Open arcadiogarcia opened this issue 6 years ago • 20 comments

Problem Statement

The calculator app currently supports different input mechanisms (keyboard, mouse, touch, pen), and while the app interface has been tailored in some way for for the rest of them, pen input has received less attention: the pen is treated like a regular mouse pointer with no special consideration. This is less than ideal when trying to input long numbers in a device where pen is one of the primaty input methods (e.g. Surface Studio in canvas mode, Surface Go with no keyboard attached), where many users would find easier to just write down the numbers.

Evidence or User Insights

Many Windows surfaces have benefited lately from tighter ink integration, from the new inline text input canvas to the integration of ink in apps like the Mail client, the Office suite and Microsoft To-Do. Users of pen enabled devices have come to expect more intuitive ways to interact with their computer, with the pen allowing rich ink input rather than just behaving like a simple pointer.
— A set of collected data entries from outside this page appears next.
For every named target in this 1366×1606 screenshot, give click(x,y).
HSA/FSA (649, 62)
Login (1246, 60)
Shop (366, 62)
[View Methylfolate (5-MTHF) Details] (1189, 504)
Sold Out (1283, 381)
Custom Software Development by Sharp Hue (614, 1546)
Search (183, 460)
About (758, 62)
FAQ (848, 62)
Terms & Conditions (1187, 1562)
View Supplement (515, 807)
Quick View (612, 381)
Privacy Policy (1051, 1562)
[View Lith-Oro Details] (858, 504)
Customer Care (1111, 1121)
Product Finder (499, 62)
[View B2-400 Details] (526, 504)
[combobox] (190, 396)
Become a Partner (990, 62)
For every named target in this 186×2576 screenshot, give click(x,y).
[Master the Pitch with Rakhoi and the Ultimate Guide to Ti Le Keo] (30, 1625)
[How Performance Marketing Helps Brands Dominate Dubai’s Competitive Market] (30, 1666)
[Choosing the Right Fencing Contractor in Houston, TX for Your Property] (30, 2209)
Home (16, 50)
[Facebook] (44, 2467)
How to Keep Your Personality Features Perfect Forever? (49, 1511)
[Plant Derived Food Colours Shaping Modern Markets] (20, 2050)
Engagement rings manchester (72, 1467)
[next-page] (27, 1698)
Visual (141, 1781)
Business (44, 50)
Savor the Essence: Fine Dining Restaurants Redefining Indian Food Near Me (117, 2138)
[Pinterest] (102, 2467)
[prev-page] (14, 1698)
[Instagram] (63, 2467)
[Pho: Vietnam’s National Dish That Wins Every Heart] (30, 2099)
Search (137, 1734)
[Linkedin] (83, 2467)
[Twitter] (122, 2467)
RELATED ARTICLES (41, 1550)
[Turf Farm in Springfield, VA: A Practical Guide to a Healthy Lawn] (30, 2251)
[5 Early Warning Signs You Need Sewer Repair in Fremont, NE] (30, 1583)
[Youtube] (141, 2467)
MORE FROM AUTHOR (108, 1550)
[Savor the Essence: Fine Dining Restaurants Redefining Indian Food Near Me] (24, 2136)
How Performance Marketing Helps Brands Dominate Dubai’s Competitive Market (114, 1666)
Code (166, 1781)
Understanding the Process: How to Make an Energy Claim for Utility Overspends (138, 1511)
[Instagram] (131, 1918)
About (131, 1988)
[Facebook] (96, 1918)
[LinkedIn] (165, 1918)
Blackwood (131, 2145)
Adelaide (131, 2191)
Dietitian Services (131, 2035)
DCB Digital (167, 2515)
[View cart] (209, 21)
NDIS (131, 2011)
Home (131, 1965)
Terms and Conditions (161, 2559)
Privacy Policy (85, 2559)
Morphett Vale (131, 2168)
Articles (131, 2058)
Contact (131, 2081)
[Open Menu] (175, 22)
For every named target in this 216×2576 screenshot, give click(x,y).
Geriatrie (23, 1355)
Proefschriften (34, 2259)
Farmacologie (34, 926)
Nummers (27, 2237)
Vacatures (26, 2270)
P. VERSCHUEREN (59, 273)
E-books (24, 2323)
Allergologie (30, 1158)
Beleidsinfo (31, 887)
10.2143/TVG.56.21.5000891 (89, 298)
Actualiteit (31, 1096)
The community response to this suggestion has been very positive suggesting that at least high-confidence users would find it a welcome addition (no pun intended).

Proposal

The proposal is to allow user to enter calculations in handwriten form, which will be recognized, parsed and calculated as any other user input.

Goals

  • Allow active pen (e.g. Surface Pen) users to enter handwritten calculations, recognize them and display the result
  • Understand mathematical expressions that can be expressed in one line using the same limited expression format the calculator already recognizes for pasted strings. E.g.:
    • VALID: 1+ 2 * 3
    • NOT VALID: sin(1)

Non-goals

  • Provide handwriten input for touch users
    • Accuracy wouldn't be satisfactory and it would conflict with the current touch usage patterns
  • Provide feature parity with the Math Input Panel
    • It would be a nice follow-up but it would require additional work on the recognition logic
  • Replace the current numeric pad. It should remain available so the user is free to use the pen as a pointer if they prefer it.

Low-Fidelity Concept:

I was playing around with the code and I added support for entering expressions using ink:

calculatorink

It works by overlaying a InkCanvas on top of the calculation result, and leveraging the existing OnPaste method to process the recognized string.

Is this a feature you would be interested in adding? If you do I can polish it and send a PR 😊

Note: A team member edited this comment for clarity based on conversation below.

arcadiogarcia avatar Feb 16 '19 04:02 arcadiogarcia

Arcadio, this is great! We are still in the process of transitioning into the open, so I don't think anyone was expecting contributions so soon. Adding ink support into Calculator is definitely on our feature backlog. I think the next step here is to bring our PM into the conversation so we can refine our vision for how this feature should appear in the app.

danbelcher-MSFT avatar Feb 18 '19 20:02 danbelcher-MSFT

Indeed, thanks so much, Arcadio! This looks very cool (and useful). I know we did some investigation into pen-based input a couple times in the past, along with (I think) some user research. We're going to find the work that was previously done in this area to help inform us of how to best move forward with you on this.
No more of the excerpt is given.